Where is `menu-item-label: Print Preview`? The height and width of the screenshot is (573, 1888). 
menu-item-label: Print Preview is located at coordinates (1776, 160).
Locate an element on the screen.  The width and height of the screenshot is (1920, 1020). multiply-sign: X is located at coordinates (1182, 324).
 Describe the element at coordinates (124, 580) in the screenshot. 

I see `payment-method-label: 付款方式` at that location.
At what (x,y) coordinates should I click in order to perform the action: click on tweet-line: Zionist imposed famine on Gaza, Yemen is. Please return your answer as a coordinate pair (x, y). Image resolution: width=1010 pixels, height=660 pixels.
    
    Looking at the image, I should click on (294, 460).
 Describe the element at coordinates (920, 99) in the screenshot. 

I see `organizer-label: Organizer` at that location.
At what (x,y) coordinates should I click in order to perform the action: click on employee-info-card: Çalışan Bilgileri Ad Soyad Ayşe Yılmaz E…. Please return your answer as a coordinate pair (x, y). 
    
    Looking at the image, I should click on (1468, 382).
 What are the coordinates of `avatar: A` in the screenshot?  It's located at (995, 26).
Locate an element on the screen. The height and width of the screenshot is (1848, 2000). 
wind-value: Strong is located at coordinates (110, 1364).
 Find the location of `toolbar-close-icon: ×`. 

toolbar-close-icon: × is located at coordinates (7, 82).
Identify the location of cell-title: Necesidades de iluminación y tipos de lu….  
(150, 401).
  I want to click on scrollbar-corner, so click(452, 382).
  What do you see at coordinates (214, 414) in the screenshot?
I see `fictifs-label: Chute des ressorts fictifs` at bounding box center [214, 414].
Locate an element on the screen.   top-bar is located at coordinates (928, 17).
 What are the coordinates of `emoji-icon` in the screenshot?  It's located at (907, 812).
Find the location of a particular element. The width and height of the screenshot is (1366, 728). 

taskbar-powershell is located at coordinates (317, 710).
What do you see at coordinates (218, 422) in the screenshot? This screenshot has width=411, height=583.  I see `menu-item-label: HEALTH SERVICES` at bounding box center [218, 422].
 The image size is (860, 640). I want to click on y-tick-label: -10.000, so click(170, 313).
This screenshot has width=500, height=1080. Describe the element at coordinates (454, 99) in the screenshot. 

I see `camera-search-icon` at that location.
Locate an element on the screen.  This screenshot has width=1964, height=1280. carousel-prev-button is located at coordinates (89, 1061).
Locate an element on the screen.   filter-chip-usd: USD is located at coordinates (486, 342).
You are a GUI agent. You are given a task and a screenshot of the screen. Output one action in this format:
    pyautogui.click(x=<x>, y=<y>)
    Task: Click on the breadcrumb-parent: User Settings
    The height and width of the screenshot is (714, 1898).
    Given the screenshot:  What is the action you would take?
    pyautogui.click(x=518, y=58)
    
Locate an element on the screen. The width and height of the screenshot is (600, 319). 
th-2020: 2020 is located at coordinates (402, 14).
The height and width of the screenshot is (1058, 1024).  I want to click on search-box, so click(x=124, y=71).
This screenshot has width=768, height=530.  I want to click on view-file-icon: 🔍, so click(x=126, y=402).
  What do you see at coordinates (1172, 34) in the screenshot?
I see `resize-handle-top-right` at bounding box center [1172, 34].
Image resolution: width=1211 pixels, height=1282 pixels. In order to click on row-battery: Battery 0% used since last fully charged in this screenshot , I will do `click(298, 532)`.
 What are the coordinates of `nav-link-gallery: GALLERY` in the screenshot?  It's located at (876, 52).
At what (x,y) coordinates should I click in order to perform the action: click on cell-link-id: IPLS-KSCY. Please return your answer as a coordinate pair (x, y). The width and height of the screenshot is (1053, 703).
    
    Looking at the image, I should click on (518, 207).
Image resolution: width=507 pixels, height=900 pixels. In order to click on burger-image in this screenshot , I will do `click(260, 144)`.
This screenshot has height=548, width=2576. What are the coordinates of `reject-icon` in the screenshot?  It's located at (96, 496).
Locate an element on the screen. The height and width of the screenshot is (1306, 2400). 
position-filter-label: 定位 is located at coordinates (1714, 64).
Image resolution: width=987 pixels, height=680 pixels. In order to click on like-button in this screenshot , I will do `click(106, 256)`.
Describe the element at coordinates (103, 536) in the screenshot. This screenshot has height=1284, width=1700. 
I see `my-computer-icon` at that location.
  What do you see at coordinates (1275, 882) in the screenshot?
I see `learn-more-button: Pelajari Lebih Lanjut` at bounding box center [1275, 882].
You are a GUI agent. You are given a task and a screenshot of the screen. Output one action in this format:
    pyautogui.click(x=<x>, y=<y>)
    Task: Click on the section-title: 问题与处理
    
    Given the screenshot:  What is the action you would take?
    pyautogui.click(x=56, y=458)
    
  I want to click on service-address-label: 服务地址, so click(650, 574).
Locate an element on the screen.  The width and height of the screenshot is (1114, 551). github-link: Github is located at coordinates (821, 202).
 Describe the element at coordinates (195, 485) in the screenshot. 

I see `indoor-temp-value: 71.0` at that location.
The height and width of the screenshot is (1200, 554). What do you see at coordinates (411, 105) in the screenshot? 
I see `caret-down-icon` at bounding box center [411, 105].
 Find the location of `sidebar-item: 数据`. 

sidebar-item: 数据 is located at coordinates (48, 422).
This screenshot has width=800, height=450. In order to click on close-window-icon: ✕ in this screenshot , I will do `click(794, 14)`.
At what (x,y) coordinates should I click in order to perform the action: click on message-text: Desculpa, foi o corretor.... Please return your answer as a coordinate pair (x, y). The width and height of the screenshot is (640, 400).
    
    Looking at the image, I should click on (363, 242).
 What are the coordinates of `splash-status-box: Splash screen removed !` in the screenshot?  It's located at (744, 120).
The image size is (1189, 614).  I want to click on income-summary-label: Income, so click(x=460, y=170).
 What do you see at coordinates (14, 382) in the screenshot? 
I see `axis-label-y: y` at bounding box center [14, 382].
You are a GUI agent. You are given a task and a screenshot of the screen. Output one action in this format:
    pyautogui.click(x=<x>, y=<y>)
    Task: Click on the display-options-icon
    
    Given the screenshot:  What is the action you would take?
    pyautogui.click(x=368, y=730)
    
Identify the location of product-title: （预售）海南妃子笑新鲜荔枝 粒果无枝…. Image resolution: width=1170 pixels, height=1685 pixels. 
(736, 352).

▶ [WHAT THIS TASK INVOLVES]
Copy the listing above word for word, from its first line through the line containing "taskbar-powershell is located", including both of those lines.

▶ [OUTPUT]
Where is `menu-item-label: Print Preview`? The height and width of the screenshot is (573, 1888). 
menu-item-label: Print Preview is located at coordinates (1776, 160).
Locate an element on the screen.  The width and height of the screenshot is (1920, 1020). multiply-sign: X is located at coordinates (1182, 324).
 Describe the element at coordinates (124, 580) in the screenshot. 

I see `payment-method-label: 付款方式` at that location.
At what (x,y) coordinates should I click in order to perform the action: click on tweet-line: Zionist imposed famine on Gaza, Yemen is. Please return your answer as a coordinate pair (x, y). Image resolution: width=1010 pixels, height=660 pixels.
    
    Looking at the image, I should click on (294, 460).
 Describe the element at coordinates (920, 99) in the screenshot. 

I see `organizer-label: Organizer` at that location.
At what (x,y) coordinates should I click in order to perform the action: click on employee-info-card: Çalışan Bilgileri Ad Soyad Ayşe Yılmaz E…. Please return your answer as a coordinate pair (x, y). 
    
    Looking at the image, I should click on (1468, 382).
 What are the coordinates of `avatar: A` in the screenshot?  It's located at (995, 26).
Locate an element on the screen. The height and width of the screenshot is (1848, 2000). 
wind-value: Strong is located at coordinates (110, 1364).
 Find the location of `toolbar-close-icon: ×`. 

toolbar-close-icon: × is located at coordinates (7, 82).
Identify the location of cell-title: Necesidades de iluminación y tipos de lu….  
(150, 401).
  I want to click on scrollbar-corner, so click(452, 382).
  What do you see at coordinates (214, 414) in the screenshot?
I see `fictifs-label: Chute des ressorts fictifs` at bounding box center [214, 414].
Locate an element on the screen.   top-bar is located at coordinates (928, 17).
 What are the coordinates of `emoji-icon` in the screenshot?  It's located at (907, 812).
Find the location of a particular element. The width and height of the screenshot is (1366, 728). 

taskbar-powershell is located at coordinates (317, 710).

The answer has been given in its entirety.